Research has shown that you have a mere 2 to 3 seconds to get your direct mail message across to the customer before they trash it. How can you get your message to cut through the clutter and get noticed? That’s the million-dollar question. While there’s no right answer that applies to every situation, there are strategies and tactics that can deliver the response rates you’re looking for.
Offer, Audience and Creative…the Three-Legged Stool of Direct Mail
Dozens of considerations go into any DM campaign, but the three “load-bearing” factors that’ll make or break any campaign are offer, audience and creative. If one of these is weak, the entire campaign can collapse like a two-legged stool! Let’s look at a couple of scenarios where the offer, audience and creative work together to get noticed and get results.
Challenge #1
An established Toyota dealership seeking to expand its footprint and product line opens a Lexus dealership 30 miles away. The priorities are to lift awareness, encourage showroom visits, and generate sales.
3-Point Solution
Offer: A free portable DVD player for taking a test drive is offered, plus a free installed entertainment package in a new Lexus purchase.
Audience: The audience consists of high net worth customers of the existing dealership, plus a purchased list of similarly modeled prospects within 20 miles of the new dealership.
Creative: A 3D package with a video catalog and the free DVD player offer on the outside gets the piece opened and drives the audience to the new dealership. An inserted card provides variable messaging to customers and prospects. To further lift response, an oversized postcard repeating the offer is mailed as a “last chance” reminder two weeks later.
Why it works
The carefully targeted audience has propensity to purchase and ability to pay. The offer is appropriate to both product and audience and is likely to encourage dealership visits. The creative suggests value, gets attention and will probably be opened. The highly attractive offer encourages the desired response. The second-touch postcard also typically lifts response.
Challenge #2
A developer is selling waterfront home sites in a new gated golf community in the coastal southeast. Creating awareness among qualified prospects, generating leads (reservations) and closing sales are priorities.
3-Point Solution
Offer: Accommodations, golf, seafood, helicopter rides and other activities are offered at a free grand opening weekend, plus “VIP preview discounts” available that weekend only.
Audience: An audience of golf, travel and vacation enthusiasts living in the northeast, having a high net worth and with children at home is carefully selected.
Creative: A multi-panel self-mailer with full-color property photos and attention-piquing headlines draw readers inside for details. The “free” offer is prominent to generate qualified leads through toll-free reservation calls.
Why it works
The multi-layered offer creates excitement. Language like “be among the first” and “for two days only” adds a sense of urgency. Sending this in February offers the northeastern audience an added incentive to book a free warm-weather trip. The creative uses photography on every panel of the self-mailer, showing the property and the surrounding area drenched in sunlight to appeal to winter-bound prospects. The copy features sumptuous details to create a sense of luxury and positions the offer as an “exclusive invitation to a select few” to flatter.
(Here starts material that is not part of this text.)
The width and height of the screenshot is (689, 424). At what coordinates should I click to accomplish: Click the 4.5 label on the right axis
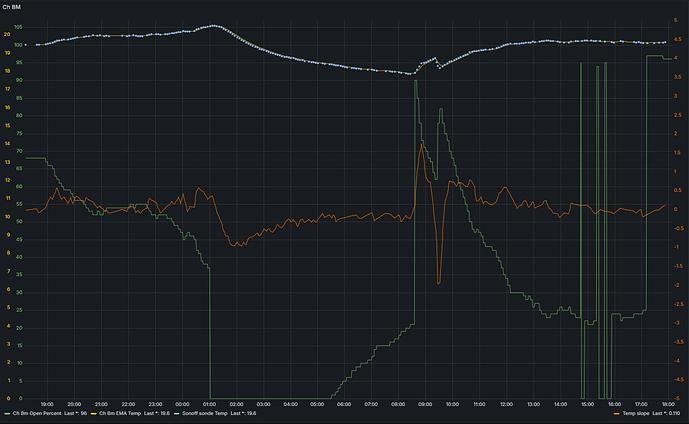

The creative challenge—effective communication
The purpose of your custom creative is to get your message read and drive your recipient to action. When it’s done effectively, it’ll lift your response rate. Take a look at your DM creative with a fresh eye and determine how well it passes the AIDCA test:
Attention – make an impact; grab your reader’s attention
Interest – present your proposition
Desire – build up the benefits and introduce offers
Conviction – overcome doubts and objections with proof (or testimonials)
Action – call-to-action, with an expiration date to create a sense of urgency


No Comments
No comments yet.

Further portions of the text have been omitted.